Fevers That Won’t Break
The rules are there to protect us from terrorism, and I don’t want there to be any more terrorist attacks but I had conditioner in my carry-on bag anyway. What the hell has happened to my country, where that last statement now makes any sort of sense? In the past week I’ve written three separate posts about my damned hair and how I wash it (four if you count this one), and these posts aren’t some vapid beauty-salon chitchat but actual discussions of government regulations supposedly helping us fight the war on terror.
Granted, I’m writing this in a fever dream. But after the fever breaks this still will reflect reality.
Meanwhile, Ryan Bird has channeled his disgust for the TSA in a more productive direction: starting a website encouraging Americans who fly to write “Kip Hawley Is An Idiot” on their Ziploc baggies of approved toiletries. Unfortunately, I lacked the courage to do any such thing when I flew last week, because I didn’t want to draw unwelcome government attention to the illicit amounts of conditioner and shampoo in my anti-terrorist Ziploc bag. There’s another sentence which has no damned business making any sense after my fever breaks, but I’m afraid it will.
5 Comments:
Unfortunately, I lacked the courage to [write "Kip Hawley is an Idiot"] because I didn’t want to draw unwelcome government attention to the illicit amounts of conditioner and shampoo in my anti-terrorist Ziploc bag.
From this, the TSA can conclude that any bag not bearing the anti-Kip-Hawley message probably contains illegal fluids. Exterminate! Exterminate!
Once it has "Kip Hawley is an idiot" written on it, it becomes a pro-terrorist Ziploc bag.
Remember, saying bad things about the administration might be enough to get you classified as an enemy combatant, effectively stripping you of citizenship.
I don't think they even have life vests anymore. I'm surprised they don't charge for oxygen.
Ah, high fevers and the wierd obsessions they produce: I developed pneumonia in the last two weeks before the 2004 Presidential election.

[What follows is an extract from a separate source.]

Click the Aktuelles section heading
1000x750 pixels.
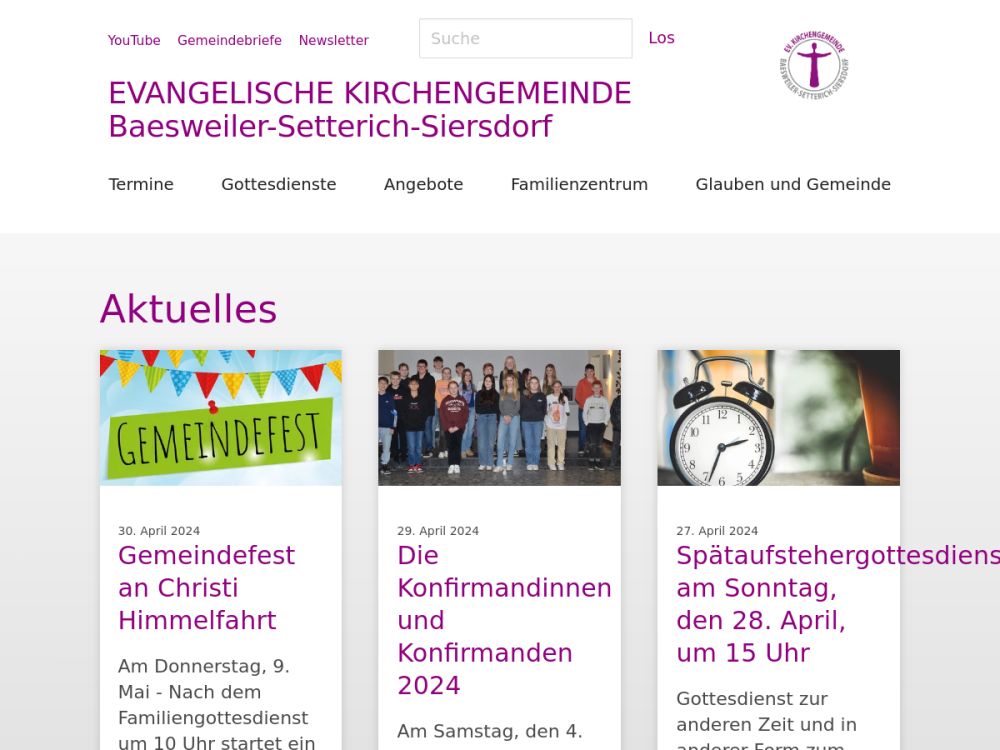[x=189, y=309]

If you've ever had pneumonia, you know that the worst symptom is that you are exhausted but can't sleep because you start coughing. I lay in a stupor on the sofa, staring at the TV which showed pretty much nothing but election coverage spaced with candidate ads. I remember when I finally got enough codeine in my system to fall asleep, having a nightmare involving John Kerry, George Bush, and the local candidate for state rep appearing on Emeril for a contest to determine who got to hold office. It's not quite as good as hallucinating about the TSA, but hey, it's the best I can manage.